[Source data]
....
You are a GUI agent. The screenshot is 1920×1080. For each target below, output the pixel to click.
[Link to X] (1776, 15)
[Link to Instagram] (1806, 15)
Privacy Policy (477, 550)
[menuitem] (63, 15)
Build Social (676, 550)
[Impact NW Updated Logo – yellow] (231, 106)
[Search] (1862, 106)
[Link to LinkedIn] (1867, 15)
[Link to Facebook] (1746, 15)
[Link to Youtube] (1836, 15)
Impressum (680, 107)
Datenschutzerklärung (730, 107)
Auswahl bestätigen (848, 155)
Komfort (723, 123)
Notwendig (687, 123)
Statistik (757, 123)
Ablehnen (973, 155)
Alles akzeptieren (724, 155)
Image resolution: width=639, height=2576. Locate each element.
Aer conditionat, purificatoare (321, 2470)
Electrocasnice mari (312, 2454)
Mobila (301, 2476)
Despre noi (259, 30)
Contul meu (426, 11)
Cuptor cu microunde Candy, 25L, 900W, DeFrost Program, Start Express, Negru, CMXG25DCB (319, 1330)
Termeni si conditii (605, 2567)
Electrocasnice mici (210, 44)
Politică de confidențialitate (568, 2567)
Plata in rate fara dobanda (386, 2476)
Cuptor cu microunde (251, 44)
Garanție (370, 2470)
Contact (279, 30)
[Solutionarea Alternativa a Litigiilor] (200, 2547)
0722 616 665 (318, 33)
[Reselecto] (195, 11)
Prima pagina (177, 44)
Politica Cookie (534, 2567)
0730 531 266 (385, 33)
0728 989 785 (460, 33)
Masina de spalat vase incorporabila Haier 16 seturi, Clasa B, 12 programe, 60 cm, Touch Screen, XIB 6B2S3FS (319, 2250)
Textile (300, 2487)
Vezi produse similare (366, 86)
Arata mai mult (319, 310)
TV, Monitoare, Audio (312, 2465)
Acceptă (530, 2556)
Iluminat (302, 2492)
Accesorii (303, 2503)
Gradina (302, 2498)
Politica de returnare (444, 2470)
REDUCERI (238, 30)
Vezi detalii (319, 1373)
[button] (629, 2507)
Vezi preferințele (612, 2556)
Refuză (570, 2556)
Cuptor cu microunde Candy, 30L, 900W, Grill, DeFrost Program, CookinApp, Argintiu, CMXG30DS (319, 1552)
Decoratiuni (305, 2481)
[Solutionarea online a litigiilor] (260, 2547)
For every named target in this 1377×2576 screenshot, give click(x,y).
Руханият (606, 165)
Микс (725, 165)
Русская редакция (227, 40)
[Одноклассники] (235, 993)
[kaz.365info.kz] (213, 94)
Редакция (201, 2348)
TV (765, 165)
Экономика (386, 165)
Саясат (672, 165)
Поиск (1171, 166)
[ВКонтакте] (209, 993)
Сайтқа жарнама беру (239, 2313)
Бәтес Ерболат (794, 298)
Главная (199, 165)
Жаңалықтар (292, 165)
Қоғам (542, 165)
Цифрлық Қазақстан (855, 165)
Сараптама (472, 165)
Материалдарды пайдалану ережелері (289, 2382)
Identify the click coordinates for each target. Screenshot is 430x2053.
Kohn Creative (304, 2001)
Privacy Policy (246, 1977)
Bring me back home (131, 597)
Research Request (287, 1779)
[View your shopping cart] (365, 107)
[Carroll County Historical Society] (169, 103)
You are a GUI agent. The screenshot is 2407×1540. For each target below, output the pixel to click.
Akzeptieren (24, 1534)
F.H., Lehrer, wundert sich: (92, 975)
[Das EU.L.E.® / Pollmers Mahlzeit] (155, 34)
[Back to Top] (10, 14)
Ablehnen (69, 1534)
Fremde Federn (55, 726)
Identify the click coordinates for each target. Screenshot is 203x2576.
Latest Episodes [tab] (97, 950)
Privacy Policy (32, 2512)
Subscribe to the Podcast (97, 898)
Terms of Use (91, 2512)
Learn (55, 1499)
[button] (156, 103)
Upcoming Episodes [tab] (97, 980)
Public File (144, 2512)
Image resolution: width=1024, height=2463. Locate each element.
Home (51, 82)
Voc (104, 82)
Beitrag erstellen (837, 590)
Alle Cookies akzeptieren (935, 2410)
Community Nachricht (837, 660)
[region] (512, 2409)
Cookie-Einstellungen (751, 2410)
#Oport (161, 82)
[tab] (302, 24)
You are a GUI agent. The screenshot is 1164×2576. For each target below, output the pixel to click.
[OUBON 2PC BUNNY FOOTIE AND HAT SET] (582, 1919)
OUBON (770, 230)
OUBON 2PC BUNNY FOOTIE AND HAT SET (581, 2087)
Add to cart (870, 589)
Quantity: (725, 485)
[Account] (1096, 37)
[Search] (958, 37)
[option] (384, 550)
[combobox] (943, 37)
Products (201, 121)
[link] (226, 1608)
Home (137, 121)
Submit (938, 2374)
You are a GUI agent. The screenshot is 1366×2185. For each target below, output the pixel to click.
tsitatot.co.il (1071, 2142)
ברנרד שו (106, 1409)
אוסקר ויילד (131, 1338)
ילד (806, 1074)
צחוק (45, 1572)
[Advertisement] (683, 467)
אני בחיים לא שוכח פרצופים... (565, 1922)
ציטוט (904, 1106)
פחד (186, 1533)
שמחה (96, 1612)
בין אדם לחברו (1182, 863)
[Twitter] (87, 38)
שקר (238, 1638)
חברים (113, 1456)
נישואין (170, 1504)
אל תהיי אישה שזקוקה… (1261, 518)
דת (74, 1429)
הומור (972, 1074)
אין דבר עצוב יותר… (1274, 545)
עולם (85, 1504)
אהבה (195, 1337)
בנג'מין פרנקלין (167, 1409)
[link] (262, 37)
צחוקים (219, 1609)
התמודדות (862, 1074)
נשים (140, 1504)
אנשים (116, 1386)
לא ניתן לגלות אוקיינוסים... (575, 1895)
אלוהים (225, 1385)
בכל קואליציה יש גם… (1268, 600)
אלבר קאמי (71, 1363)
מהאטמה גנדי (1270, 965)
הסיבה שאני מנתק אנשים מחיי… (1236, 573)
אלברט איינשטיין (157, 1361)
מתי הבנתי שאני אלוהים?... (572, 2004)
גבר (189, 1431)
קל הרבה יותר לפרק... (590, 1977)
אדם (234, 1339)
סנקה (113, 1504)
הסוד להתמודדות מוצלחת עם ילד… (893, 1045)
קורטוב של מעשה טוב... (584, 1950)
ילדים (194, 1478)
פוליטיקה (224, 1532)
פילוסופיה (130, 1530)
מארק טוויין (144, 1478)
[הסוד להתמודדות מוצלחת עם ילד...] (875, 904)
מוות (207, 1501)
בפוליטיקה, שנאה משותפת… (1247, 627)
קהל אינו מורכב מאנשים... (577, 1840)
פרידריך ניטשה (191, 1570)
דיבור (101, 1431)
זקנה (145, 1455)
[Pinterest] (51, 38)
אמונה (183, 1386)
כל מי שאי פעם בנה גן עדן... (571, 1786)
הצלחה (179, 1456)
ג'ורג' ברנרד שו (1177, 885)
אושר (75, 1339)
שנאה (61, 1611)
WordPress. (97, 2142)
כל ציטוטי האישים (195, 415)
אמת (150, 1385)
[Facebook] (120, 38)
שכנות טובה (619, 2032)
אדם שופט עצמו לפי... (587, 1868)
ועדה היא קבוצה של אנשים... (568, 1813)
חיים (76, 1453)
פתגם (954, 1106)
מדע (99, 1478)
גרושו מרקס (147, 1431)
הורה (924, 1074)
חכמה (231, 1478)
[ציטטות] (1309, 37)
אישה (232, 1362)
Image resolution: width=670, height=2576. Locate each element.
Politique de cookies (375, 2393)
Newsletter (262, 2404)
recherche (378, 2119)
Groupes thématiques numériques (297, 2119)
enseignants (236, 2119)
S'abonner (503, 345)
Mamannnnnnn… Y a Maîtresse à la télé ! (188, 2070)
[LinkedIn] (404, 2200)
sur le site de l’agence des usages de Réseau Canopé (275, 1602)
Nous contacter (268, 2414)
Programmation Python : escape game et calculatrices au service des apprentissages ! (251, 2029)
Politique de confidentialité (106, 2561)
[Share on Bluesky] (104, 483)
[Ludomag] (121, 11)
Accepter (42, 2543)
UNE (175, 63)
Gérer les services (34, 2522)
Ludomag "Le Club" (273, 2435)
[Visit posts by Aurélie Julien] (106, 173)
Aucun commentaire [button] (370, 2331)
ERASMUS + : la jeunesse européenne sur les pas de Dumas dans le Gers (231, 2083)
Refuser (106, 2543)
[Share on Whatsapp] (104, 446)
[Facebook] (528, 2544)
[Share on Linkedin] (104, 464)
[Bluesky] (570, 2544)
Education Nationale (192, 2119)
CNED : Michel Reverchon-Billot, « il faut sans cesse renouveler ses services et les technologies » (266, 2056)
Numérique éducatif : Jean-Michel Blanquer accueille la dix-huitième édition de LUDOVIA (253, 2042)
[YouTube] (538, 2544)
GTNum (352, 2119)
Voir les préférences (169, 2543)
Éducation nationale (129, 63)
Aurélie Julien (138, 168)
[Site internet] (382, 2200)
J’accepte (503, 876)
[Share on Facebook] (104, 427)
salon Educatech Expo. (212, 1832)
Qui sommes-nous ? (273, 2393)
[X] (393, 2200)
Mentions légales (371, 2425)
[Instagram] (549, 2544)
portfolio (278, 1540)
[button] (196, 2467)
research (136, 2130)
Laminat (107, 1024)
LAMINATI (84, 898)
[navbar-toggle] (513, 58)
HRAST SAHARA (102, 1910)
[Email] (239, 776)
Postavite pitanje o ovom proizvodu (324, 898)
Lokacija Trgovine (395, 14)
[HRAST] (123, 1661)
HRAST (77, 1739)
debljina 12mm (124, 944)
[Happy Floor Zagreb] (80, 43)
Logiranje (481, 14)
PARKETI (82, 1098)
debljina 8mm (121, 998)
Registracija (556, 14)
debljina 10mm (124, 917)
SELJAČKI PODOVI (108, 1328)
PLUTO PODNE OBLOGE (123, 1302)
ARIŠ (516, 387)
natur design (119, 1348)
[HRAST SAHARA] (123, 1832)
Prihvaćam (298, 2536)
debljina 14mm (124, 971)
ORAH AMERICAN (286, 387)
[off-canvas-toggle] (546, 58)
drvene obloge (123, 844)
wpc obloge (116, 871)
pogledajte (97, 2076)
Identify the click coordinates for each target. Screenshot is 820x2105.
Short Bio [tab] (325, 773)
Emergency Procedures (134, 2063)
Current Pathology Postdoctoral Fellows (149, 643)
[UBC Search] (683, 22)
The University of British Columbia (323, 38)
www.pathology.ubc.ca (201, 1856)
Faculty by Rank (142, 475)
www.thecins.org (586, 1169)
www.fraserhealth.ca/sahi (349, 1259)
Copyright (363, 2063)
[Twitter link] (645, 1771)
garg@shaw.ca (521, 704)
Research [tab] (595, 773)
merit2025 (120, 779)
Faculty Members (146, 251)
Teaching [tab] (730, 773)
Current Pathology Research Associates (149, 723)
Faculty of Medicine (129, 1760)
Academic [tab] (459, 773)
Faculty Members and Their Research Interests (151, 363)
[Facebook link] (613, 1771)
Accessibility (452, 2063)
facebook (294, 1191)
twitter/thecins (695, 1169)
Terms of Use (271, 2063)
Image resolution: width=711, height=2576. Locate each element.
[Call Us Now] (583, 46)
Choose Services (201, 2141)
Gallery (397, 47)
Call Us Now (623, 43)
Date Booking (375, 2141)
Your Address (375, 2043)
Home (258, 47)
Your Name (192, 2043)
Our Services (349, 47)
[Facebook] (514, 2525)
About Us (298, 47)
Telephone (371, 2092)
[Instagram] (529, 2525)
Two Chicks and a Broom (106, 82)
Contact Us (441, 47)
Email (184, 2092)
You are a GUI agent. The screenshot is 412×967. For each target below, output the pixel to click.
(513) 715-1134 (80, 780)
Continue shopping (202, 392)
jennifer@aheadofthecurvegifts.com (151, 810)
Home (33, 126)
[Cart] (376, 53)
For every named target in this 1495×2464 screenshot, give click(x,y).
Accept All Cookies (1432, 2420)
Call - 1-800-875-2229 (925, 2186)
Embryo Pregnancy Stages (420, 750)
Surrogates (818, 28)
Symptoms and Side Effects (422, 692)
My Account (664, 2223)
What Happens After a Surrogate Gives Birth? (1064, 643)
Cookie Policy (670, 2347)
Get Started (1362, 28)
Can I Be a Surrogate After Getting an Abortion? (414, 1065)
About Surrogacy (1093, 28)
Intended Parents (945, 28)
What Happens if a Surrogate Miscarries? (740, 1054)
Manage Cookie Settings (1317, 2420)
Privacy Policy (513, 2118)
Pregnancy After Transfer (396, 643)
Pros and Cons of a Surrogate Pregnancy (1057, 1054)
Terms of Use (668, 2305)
....
Copy out each line of the data above, exactly, if it lies between the line holding "Mentions légales (371, 2425)" and the line holding "Your Name (192, 2043)", inclusive; copy no other line.

Mentions légales (371, 2425)
[Instagram] (549, 2544)
portfolio (278, 1540)
[button] (196, 2467)
research (136, 2130)
Laminat (107, 1024)
LAMINATI (84, 898)
[navbar-toggle] (513, 58)
HRAST SAHARA (102, 1910)
[Email] (239, 776)
Postavite pitanje o ovom proizvodu (324, 898)
Lokacija Trgovine (395, 14)
[HRAST] (123, 1661)
HRAST (77, 1739)
debljina 12mm (124, 944)
[Happy Floor Zagreb] (80, 43)
Logiranje (481, 14)
PARKETI (82, 1098)
debljina 8mm (121, 998)
Registracija (556, 14)
debljina 10mm (124, 917)
SELJAČKI PODOVI (108, 1328)
PLUTO PODNE OBLOGE (123, 1302)
ARIŠ (516, 387)
natur design (119, 1348)
[HRAST SAHARA] (123, 1832)
Prihvaćam (298, 2536)
debljina 14mm (124, 971)
ORAH AMERICAN (286, 387)
[off-canvas-toggle] (546, 58)
drvene obloge (123, 844)
wpc obloge (116, 871)
pogledajte (97, 2076)
Identify the click coordinates for each target. Screenshot is 820x2105.
Short Bio [tab] (325, 773)
Emergency Procedures (134, 2063)
Current Pathology Postdoctoral Fellows (149, 643)
[UBC Search] (683, 22)
The University of British Columbia (323, 38)
www.pathology.ubc.ca (201, 1856)
Faculty by Rank (142, 475)
www.thecins.org (586, 1169)
www.fraserhealth.ca/sahi (349, 1259)
Copyright (363, 2063)
[Twitter link] (645, 1771)
garg@shaw.ca (521, 704)
Research [tab] (595, 773)
merit2025 (120, 779)
Faculty Members (146, 251)
Teaching [tab] (730, 773)
Current Pathology Research Associates (149, 723)
Faculty of Medicine (129, 1760)
Academic [tab] (459, 773)
Faculty Members and Their Research Interests (151, 363)
[Facebook link] (613, 1771)
Accessibility (452, 2063)
facebook (294, 1191)
twitter/thecins (695, 1169)
Terms of Use (271, 2063)
Image resolution: width=711, height=2576. Locate each element.
[Call Us Now] (583, 46)
Choose Services (201, 2141)
Gallery (397, 47)
Call Us Now (623, 43)
Date Booking (375, 2141)
Your Address (375, 2043)
Home (258, 47)
Your Name (192, 2043)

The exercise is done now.